Llamé a Lola, que pasea a su perra Trufa -fue novia de mi perro-, y le dejé un mensaje en el contestador. Me acerqué al quiosco y Jose se abrazó a mí serenamente, y dijo: "El domingo vamos a dar una lección, votando". Su hija, que hablaba por teléfono, me miró con tristeza. Jose -parte del alma del gremio de los quiosqueros de Madrid- añadió: "¿Has visto el paro? Sólo se acercó un tío, a comprar un diario, y le dije que esto estaba cerrado, haga usted el favor. Y se quedó quieto, como todos".
A esa hora, yo había vuelto a llamar a Carmen, la mujer de la vida de Quim, que fue el primer hombre de mi vida. Madrileña y catalán: su hija, Jara, un ser humano extraordinario y médica de título reciente, solía viajar en el maldito tren de la muerte. El jueves llegó al Doce de Octubre en coche. Llamó y nos calmamos. Poco después le dijo a su madre que lo que estaba llegando presagiaba lo peor. Anoche, cuando yo le lloré a Carmen que ser periodista no era nada, que tenía que haber sido enfermera o médica, la mujer respondió: "Jara acaba de decirme que no le basta con ser médica, que en este momento cree que debería haberse especializado en cirugía".

**Extractos de datos**
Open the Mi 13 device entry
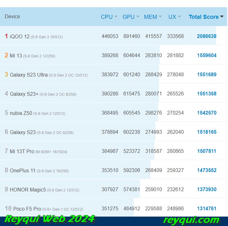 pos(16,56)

* * *

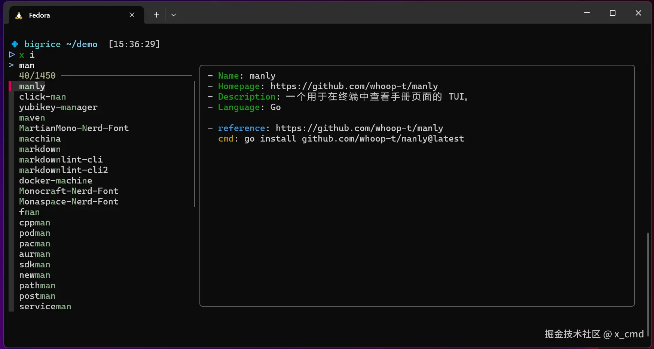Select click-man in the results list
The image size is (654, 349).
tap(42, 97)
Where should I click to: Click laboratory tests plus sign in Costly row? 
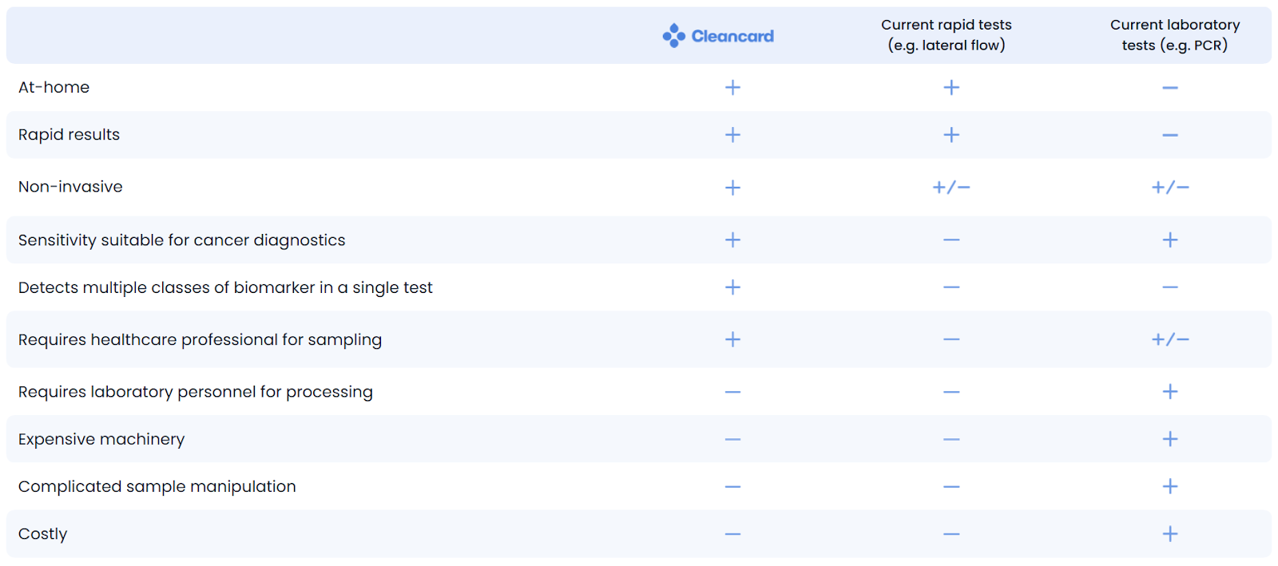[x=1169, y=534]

**Ejercicios propuestos**
(1) Según el texto de origen, ¿adónde llegó Jara en coche el jueves?
(2) Continúa el texto de origen, el que habla de Jose, Carmen y Jara, a partir de su última frase.
Los registros son material independiente del texto de origen.

**Respuestas por ejercicio**
(1) Al Doce de Octubre.

(2)
Mi vecina Lola llega al bar San-Pas y me cuenta que Faisa, su asistenta marroquí, iba en el tren que seguía al de las víctimas. Presenció la explosión, fue evacuada, pero echó a correr hacia el lugar de la tragedia, a ayudar. Deshecha en llanto le contó a Lola que a un muchacho herido y sangrante se le cayó el teléfono móvil, y que ella se agachó y se lo dio.
Las reacciones. Faisa contó cómo la gente del barrio corrió hacia los heridos y, si no podía hacer más, les tomó de la mano y susurró palabras tranquilizantes: "Enseguida vienen, estamos aquí". Un hombre que trabaja con Antonio, el marido de Lola, como contable en la misma empresa, perdió una oreja en el atentado, sangró pero estaba fuera de peligro. Anoche sintió un brutal dolor en el pecho: y ahora aún no se sabe si le dieron el alta o está reventado por dentro.
Elena, la hija de Lola y Antonio, ha ido a ingresar un dinero a su banco y le han contado la reacción del cajero. El hombre iba en el tren, salió ileso, y corrió ciegamente hacia la parada de autobús de todos los días, se dirigió al banco como todos los días, y, cuando llegó al lugar de trabajo y estuvo sentado en su sitio, como todos los días, estalló en un incontenible ataque de llanto. Se lo llevaron para darle auxilio psicológico.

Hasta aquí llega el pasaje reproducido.